As a practical matter, data must be duplicated to applications such as ad partners, customer engagement tools, attribution and measurement tools, loyalty systems, customer support systems, etc. All data is duplicated.
The goal should be on copy minimization and optimizing data transfer efficiency, knowing that achieving a true "zero data copy" solution is not technically possible. There are benefits to the pursuit of data copy minimization, but the arguments in the absolute sense are a creation of product marketers, and meant to distract.
Is duplicating data expensive?
There is a compelling case to be made about minimizing multiple copies of data as means to cost reduction. There is an assertion that it's wasteful to duplicate the data storage but decades of progress have taught us that the actual storage of data is not where the real cost resides. After all, cheap storage is one of the primary reasons cloud data warehouses exist to begin with — separating storage from compute is another.
If the cheap cost of storage is the first hit that gets you addicted, the cost of compute to access the data is the price you pay to keep going. The cost of compute is the biggest cost, both from a time and money standpoint, not the storage.
Does duplicating data negatively impact data quality?
There is another assertion that duplicative data storage across multiple systems has a high cost of ownership since it creates a potential for inconsistencies that must eventually be reconciled. The reality is that data has, and will always be transformed (duplicated) for different intended purposes. This is always a requirement to make use of it. Doing so effectively, and efficiently is certainly made easier when utilizing an opinionated solution, purpose built to address the nuances of customer data.
Trick #2: Security
Fear sells, but security risks are one of the more egregious and baseless claims against CDPs.
By default, all software is insecure, but any software can become secure if the company is committed to making the necessary level of investment. The introduction of a security risk is not inherent in any single type of software but rather speaks to the enterprise grade nature and company culture of the underlying software vendor.
Software vendors must incorporate sophisticated data protection and security features, including built-in redundancy, data encryption, access control mechanisms, and other measures to safeguard the stored data. Requiring 2FA, investment in pen testing, and company training are just a few of the tactical steps here that can and need to be taken, regardless of the solution. Purpose-built tools put the vendor in better control over their security, rather than relying on another company’s roadmap.
If a company is committed to security as a first-order need, there is a far less likely chance that a breach will happen.
Takeaway: generalizing security risks as an inherent characteristic of any category of software is wrong; the risk is specific to the individual company.
Trick #3: Slow to implement
Implementing first-party data collection is work that needs to be done regardless of where you intend to put that data. If you are starting fresh, working with a CDP has the advantage of having built the most robust and mature platforms to ensure quick deployment and the highest data quality.
On the other hand, if you already have your data in a data warehouse through some other means, and you are simply looking to activate it, you don't need to reinvent the wheel and can leverage functionality such as data warehouse sync to leverage a wider ecosystem of data quality and options and be up and running in a matter of minutes.
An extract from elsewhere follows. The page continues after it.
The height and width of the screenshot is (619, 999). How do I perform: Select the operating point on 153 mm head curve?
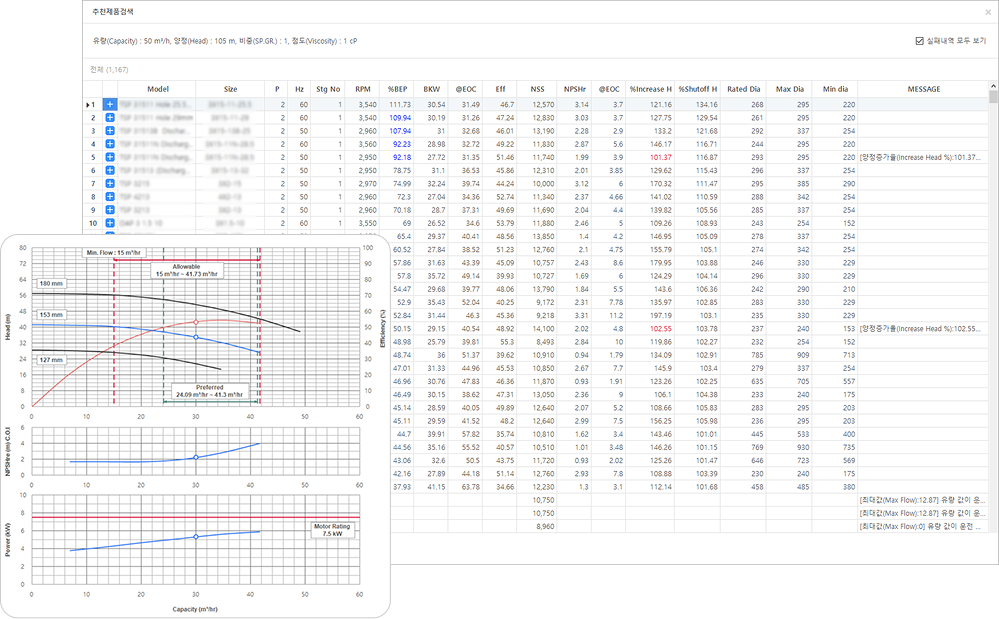(x=196, y=337)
As a matter of practice, data quality is usually where customers get tripped up. The CDP is a system designed for the intelligent movement of data. This requires a focus on data integrity. A solution without these capabilities offers no protection against the issues that inevitably arise and undermine your digital strategy. After all, it's still garbage in — garbage out. Just a bit faster.
Takeaway: fast garbage is still garbage. Time to initial value is different than time to sustainable value.